67. BERLINALE vom 9. bis 19. Februar 2017, WETTBEWERB, Teil 4

Claudia Schulmerich

Berlin (Weltexpresso) – Keine Angst, Sie müssen nicht den vor 21 Jahren gelaufenen ersten Teil kennen, einen Kultfilm der Neunziger von Danny Boyle, denn dieser zweite Film, ebenfalls von Boyle,  erschließt sich von alleine und wie die Zeit eine andere ist, sind auch die filmischen Mittel andere.


1996 hatte die Geschichte um die Kleinkriminellen und aus dem sozialen System freiwillig Herausgefallenen und Rauschgiftsüchtigen, die hauptsächlich in Edinburgh spielt, was sich in London fortsetzte, so geendet, daß Renton (Ewan McGregor) mit den 16 000 britischen Pfund aus dem Heroin-Deal nach Amsterdam abgehauen ist, um, wie er tönte, eine Familie zu gründen und ein Auto und eine Waschmaschine zu kaufen. Das Geld ist weg, die Frau auch, Kinder gab es nie und die technische Ausrüstung ist ihm egal. Renton kommt zurück, die Mutter ist wohl gerade verstorben, der Vater noch vorhanden und kann am Schluß des Films den Sohn in die Arme schließen. Dazwischen aber tobt der Bär.

Denn seine Kumpane von damals sind stinksauer. Am stärksten Sick Boy (Jonny Lee Miller), der Renton - seiner angesichtig – sofort erst einmal niederschlägt. Eine zynische Paraderolle für Jonny.

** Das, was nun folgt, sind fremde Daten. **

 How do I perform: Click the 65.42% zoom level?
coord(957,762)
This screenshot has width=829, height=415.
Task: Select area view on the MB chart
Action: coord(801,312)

Auch Francis Begbie (Robert Carlyle) ist tobsüchtig, aber der ist sowieso ein ganz besonderer Fall, den man im Film auskosten kann. Nur Spud (Ewen Bremner) ist nicht aggressiv. Zum einen ist das ein herzerweichender Charakter, der sich als heimlicher Dichter entpuppt und auch ansonsten geradezu gütige Züge zeigt. Erst später werden wir erfahren, weshalb er so gut auf Renton zu sprechen ist, hat dieser ihm doch als einzigem seinen Anteil von 4 000 britischen Pfund dagelassen.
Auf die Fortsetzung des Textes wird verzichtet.